━━━━━ Input ━━━━━

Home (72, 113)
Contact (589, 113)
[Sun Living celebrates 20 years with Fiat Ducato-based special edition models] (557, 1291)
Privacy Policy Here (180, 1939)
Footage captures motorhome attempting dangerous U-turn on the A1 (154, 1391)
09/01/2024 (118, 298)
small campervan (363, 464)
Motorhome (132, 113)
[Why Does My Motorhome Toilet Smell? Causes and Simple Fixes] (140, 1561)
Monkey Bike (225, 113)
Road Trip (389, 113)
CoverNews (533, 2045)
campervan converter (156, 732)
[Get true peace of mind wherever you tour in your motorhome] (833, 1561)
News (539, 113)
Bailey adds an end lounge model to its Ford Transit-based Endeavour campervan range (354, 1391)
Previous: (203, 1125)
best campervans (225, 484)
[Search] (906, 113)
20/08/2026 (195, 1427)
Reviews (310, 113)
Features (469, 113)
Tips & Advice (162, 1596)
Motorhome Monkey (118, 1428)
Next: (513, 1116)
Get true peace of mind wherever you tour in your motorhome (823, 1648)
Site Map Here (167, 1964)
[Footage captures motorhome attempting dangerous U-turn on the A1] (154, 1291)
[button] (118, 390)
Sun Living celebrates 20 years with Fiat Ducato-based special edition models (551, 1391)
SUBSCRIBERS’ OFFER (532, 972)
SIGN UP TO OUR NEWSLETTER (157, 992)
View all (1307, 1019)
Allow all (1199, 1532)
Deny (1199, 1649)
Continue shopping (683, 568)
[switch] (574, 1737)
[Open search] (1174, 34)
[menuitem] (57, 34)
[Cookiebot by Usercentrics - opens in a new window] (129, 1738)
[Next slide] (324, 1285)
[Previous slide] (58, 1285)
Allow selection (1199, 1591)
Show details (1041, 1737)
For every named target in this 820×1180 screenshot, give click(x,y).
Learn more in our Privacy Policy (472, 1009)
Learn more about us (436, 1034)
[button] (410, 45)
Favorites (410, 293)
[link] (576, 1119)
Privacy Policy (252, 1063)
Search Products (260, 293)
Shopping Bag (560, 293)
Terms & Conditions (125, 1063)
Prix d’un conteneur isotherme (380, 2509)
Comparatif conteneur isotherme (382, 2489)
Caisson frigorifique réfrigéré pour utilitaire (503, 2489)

━━━━━

• Assignment: Every line from the first entry to the line containing "Deny (1199, 1649)" should be transcribed exactly, and nothing beyond it.

• Task answer:
Home (72, 113)
Contact (589, 113)
[Sun Living celebrates 20 years with Fiat Ducato-based special edition models] (557, 1291)
Privacy Policy Here (180, 1939)
Footage captures motorhome attempting dangerous U-turn on the A1 (154, 1391)
09/01/2024 (118, 298)
small campervan (363, 464)
Motorhome (132, 113)
[Why Does My Motorhome Toilet Smell? Causes and Simple Fixes] (140, 1561)
Monkey Bike (225, 113)
Road Trip (389, 113)
CoverNews (533, 2045)
campervan converter (156, 732)
[Get true peace of mind wherever you tour in your motorhome] (833, 1561)
News (539, 113)
Bailey adds an end lounge model to its Ford Transit-based Endeavour campervan range (354, 1391)
Previous: (203, 1125)
best campervans (225, 484)
[Search] (906, 113)
20/08/2026 (195, 1427)
Reviews (310, 113)
Features (469, 113)
Tips & Advice (162, 1596)
Motorhome Monkey (118, 1428)
Next: (513, 1116)
Get true peace of mind wherever you tour in your motorhome (823, 1648)
Site Map Here (167, 1964)
[Footage captures motorhome attempting dangerous U-turn on the A1] (154, 1291)
[button] (118, 390)
Sun Living celebrates 20 years with Fiat Ducato-based special edition models (551, 1391)
SUBSCRIBERS’ OFFER (532, 972)
SIGN UP TO OUR NEWSLETTER (157, 992)
View all (1307, 1019)
Allow all (1199, 1532)
Deny (1199, 1649)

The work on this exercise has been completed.